Return the entries below verbatim. Pictures stay out.
━━━━━━━━━━━━━━━━━━━━
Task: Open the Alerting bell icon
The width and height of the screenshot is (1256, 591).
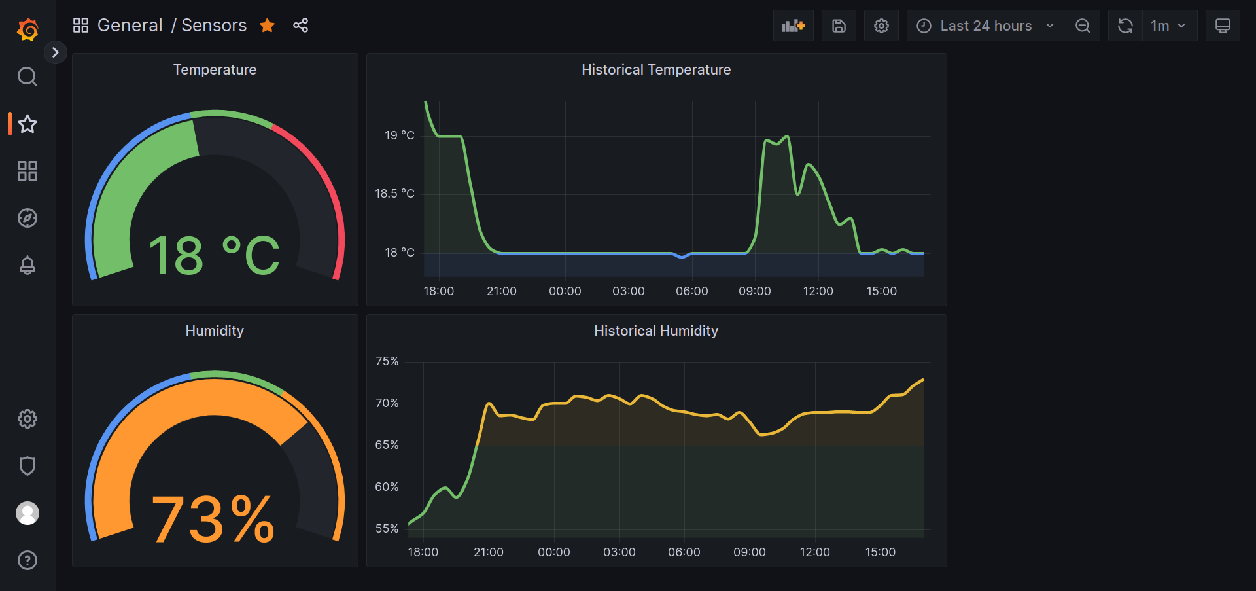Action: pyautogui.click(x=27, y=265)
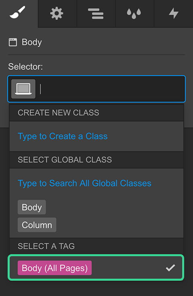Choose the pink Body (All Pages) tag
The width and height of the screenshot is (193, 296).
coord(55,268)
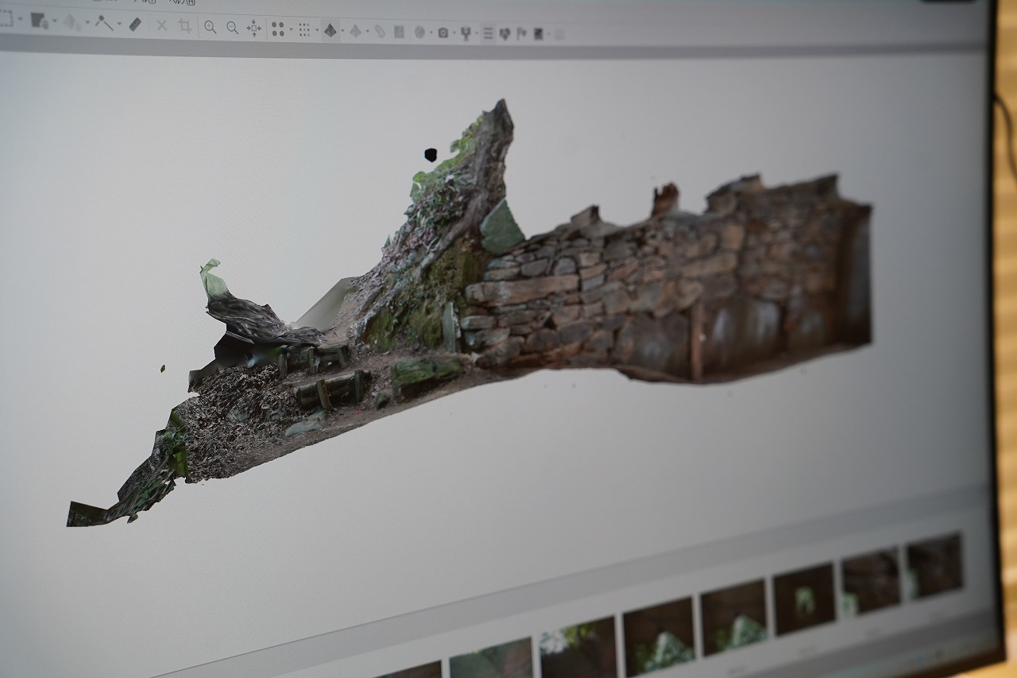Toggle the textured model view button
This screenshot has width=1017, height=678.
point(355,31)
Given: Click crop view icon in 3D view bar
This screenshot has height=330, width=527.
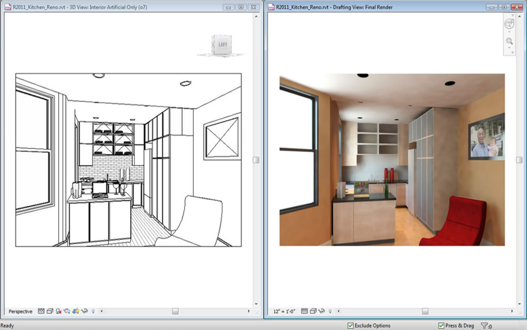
━━━━━━━━━━━━━━━━━━━━
= ANSWER TO THIS EXERCISE =
Task: Open the Alerting bell icon
The width and height of the screenshot is (1256, 591).
Action: pyautogui.click(x=27, y=265)
Choose the pink Body (All Pages) tag
The width and height of the screenshot is (193, 296).
coord(55,268)
Toggle the textured model view button
This screenshot has width=1017, height=678.
point(355,31)
Given: Click crop view icon in 3D view bar
This screenshot has height=330, width=527.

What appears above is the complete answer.